Start of DATA TO USE

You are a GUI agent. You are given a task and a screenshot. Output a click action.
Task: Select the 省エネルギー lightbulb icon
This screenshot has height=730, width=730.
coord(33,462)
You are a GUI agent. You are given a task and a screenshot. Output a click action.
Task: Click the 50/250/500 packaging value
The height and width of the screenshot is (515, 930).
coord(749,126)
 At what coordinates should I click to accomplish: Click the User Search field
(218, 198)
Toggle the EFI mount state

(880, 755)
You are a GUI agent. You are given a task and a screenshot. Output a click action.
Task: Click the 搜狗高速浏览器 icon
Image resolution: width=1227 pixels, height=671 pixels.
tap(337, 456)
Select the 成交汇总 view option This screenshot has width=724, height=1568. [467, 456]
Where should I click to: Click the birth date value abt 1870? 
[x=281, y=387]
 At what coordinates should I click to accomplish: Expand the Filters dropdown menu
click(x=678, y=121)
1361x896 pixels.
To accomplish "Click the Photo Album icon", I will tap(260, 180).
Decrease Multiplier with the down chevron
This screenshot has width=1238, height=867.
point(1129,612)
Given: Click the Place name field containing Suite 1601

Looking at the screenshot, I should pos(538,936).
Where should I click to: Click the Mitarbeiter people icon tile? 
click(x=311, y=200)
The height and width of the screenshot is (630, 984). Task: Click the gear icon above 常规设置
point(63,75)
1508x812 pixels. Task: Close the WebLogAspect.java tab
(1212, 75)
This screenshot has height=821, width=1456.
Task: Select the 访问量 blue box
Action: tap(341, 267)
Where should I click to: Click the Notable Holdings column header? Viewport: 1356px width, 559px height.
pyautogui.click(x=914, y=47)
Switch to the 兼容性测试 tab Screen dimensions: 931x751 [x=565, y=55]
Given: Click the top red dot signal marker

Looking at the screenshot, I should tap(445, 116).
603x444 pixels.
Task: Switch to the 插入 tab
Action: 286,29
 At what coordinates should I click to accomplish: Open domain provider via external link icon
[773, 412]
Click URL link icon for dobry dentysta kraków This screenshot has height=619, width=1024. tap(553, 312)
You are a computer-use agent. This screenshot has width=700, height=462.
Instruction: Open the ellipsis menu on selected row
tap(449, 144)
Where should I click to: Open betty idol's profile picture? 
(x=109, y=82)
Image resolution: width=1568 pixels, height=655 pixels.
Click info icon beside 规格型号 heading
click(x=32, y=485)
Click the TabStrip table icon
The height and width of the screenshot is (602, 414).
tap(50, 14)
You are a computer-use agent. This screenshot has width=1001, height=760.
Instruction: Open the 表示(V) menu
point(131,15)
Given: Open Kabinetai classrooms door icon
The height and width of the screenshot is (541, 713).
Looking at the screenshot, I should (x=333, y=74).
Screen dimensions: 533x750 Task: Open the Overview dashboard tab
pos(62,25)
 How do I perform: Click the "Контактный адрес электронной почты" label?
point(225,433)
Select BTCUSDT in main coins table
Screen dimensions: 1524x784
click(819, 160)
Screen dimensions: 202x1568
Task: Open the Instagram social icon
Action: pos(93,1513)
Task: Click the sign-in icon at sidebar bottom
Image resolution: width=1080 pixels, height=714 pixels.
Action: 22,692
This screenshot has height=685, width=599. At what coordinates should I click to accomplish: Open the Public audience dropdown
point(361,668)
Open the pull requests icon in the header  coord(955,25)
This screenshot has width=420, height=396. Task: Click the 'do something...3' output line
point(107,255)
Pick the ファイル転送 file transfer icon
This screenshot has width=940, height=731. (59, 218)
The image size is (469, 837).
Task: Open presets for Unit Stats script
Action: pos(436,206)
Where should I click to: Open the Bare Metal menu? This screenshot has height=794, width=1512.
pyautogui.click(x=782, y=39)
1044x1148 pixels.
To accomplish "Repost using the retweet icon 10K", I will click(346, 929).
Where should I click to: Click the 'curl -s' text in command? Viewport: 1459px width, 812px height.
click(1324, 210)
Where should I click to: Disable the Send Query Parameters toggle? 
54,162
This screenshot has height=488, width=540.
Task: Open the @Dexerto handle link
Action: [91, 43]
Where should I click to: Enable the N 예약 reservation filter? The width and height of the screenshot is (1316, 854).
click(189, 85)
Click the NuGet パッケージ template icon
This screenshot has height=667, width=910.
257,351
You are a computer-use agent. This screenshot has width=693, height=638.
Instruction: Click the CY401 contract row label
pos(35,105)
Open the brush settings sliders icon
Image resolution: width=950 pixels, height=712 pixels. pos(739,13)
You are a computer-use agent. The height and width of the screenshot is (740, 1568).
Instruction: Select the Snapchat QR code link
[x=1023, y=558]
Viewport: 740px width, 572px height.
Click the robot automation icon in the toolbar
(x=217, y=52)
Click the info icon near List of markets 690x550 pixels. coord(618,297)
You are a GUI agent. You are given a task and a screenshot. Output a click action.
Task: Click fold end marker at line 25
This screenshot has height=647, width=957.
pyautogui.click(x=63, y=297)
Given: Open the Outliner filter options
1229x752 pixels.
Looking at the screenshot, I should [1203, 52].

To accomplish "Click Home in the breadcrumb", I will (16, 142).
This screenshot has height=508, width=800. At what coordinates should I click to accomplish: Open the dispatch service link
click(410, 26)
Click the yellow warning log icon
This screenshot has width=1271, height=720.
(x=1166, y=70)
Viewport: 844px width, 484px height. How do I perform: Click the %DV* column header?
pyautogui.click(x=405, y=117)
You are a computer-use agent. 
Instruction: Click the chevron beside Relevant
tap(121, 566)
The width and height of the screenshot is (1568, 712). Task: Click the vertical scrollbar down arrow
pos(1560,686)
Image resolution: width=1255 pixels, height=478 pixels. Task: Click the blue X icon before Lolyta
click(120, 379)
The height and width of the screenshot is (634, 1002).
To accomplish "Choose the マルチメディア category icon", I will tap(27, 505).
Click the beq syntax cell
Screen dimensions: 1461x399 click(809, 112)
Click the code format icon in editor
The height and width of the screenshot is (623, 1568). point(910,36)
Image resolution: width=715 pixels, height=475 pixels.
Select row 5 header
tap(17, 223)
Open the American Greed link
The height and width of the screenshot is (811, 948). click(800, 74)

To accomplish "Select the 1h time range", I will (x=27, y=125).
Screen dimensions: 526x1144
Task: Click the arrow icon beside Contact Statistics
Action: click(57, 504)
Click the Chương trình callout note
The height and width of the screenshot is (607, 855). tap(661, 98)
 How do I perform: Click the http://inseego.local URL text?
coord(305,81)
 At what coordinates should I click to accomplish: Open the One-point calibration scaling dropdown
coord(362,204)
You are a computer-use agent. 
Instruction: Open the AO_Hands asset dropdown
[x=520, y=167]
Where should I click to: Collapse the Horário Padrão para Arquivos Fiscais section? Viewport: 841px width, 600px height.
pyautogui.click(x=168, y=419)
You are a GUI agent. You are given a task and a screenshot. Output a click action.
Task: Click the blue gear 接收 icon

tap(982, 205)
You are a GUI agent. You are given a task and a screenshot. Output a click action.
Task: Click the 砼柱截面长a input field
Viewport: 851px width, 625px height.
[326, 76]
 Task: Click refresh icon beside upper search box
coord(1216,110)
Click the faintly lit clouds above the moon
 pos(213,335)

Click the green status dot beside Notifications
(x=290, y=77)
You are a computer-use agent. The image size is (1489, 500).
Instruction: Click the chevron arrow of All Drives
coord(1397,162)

End of DATA TO USE

- _EXERCISE GOAL_
Find the word "computer" in the entries above and gather every line that holds it.

- _RESPONSE TO THE TASK_
You are a computer-use agent. This screenshot has width=700, height=462.
You are a computer-use agent. This screenshot has width=1001, height=760.
You are a computer-use agent. This screenshot has width=693, height=638.
You are a computer-use agent. The height and width of the screenshot is (740, 1568).
You are a computer-use agent. 
You are a computer-use agent. 
You are a computer-use agent. The image size is (1489, 500).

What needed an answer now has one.